#### [PROBLEM TO SOLVE]
Rewrite the lines starting with the one that contains "This screenshot has" and going on through the one that contains "Action: coord(142,453)", substituting "Settings" for "API" and leaving everything else unchanged. Omit the pictures from your answer.

#### [MATERIAL]
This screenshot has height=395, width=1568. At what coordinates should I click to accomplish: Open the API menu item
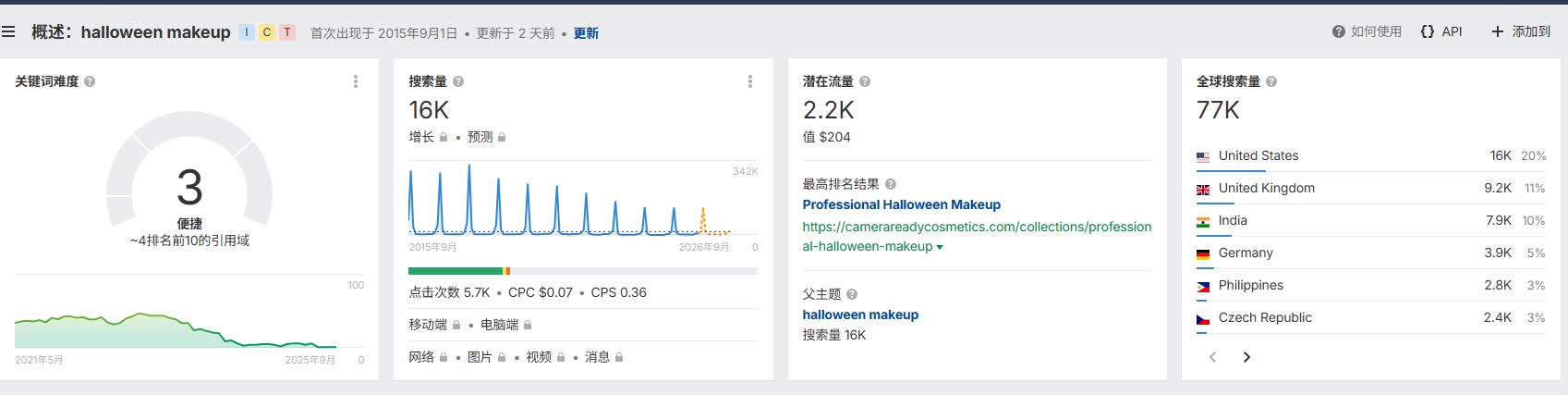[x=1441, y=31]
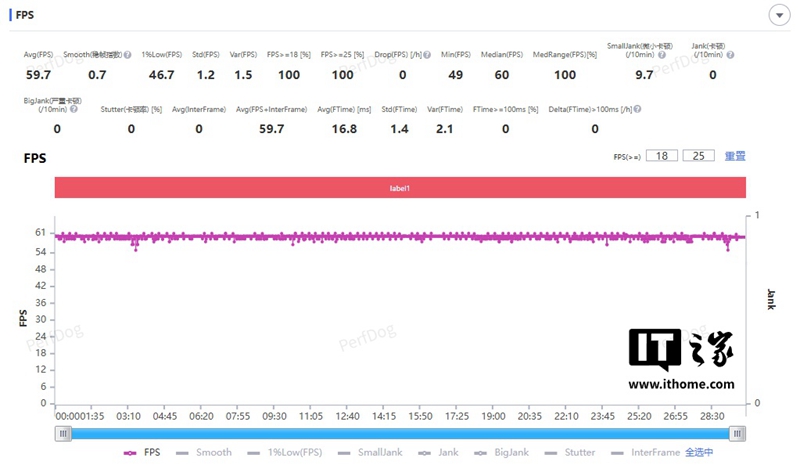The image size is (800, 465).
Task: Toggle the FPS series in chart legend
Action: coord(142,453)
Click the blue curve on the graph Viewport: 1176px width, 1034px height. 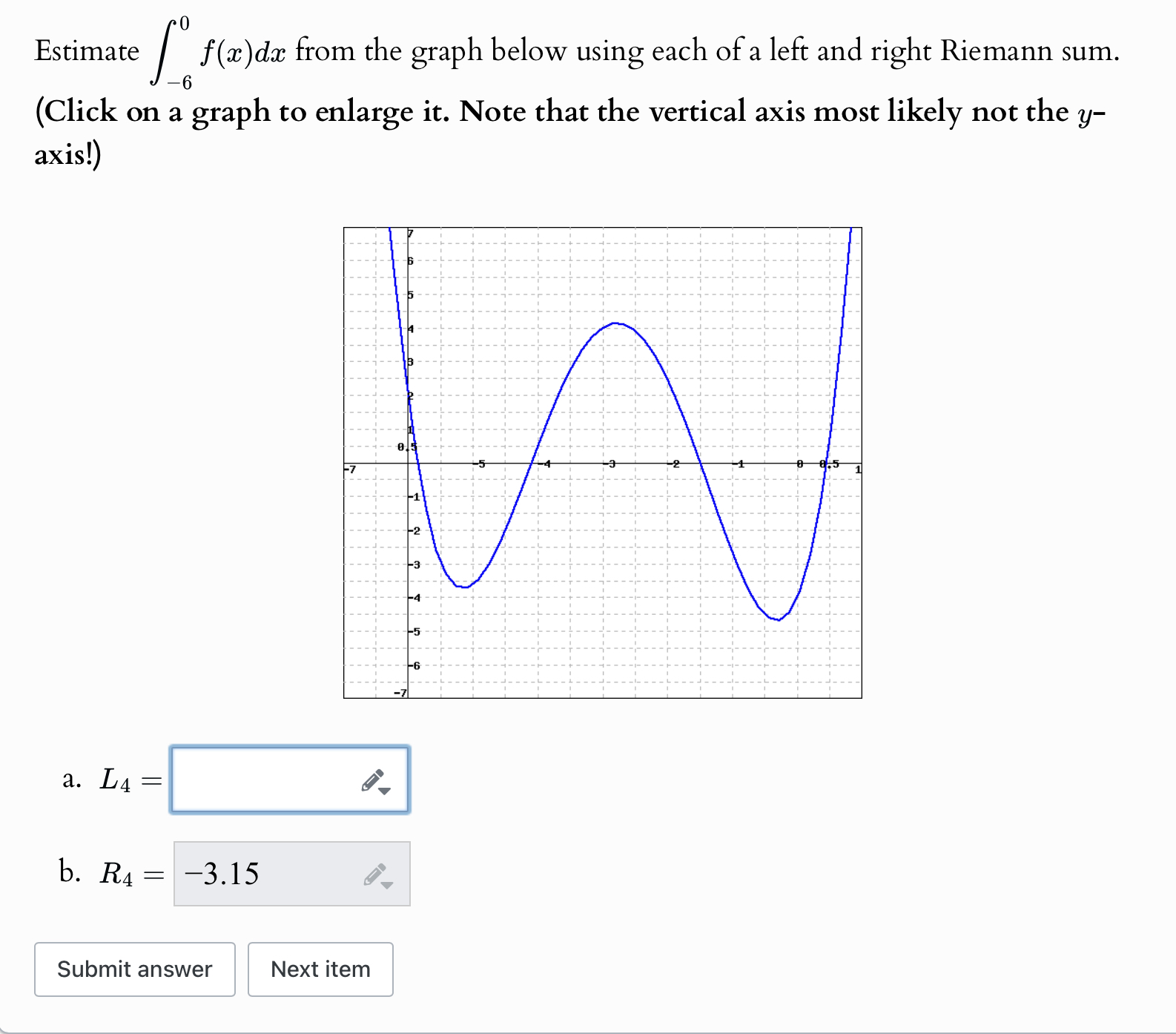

...

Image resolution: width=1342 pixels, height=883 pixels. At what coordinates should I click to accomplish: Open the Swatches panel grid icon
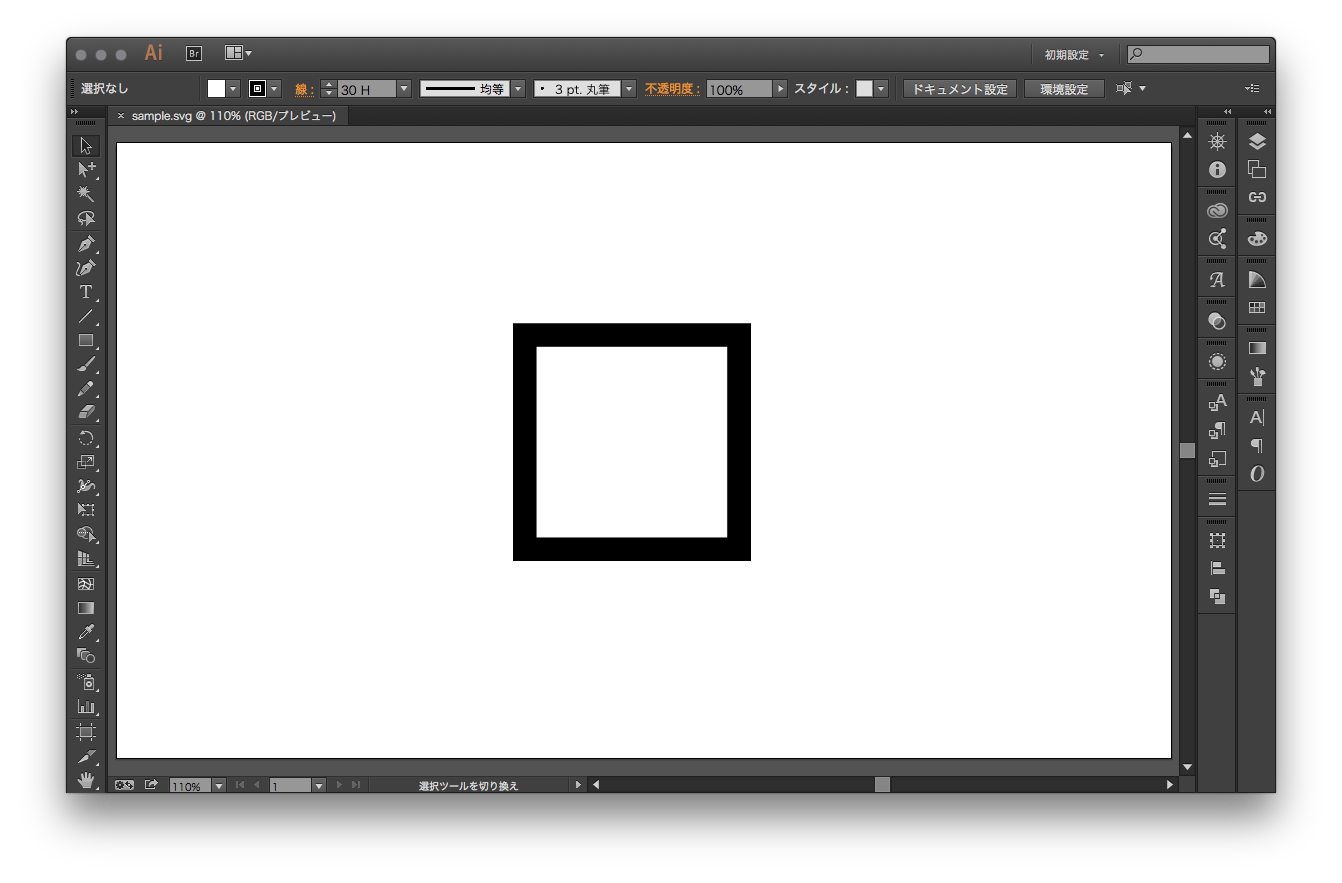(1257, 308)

#### [ANSWER TO THE TASK]
This screenshot has height=395, width=1568. At what coordinates should I click to accomplish: Open the Settings menu item
[x=1441, y=31]
The image size is (800, 465).
Task: Toggle the FPS series in chart legend
Action: coord(142,453)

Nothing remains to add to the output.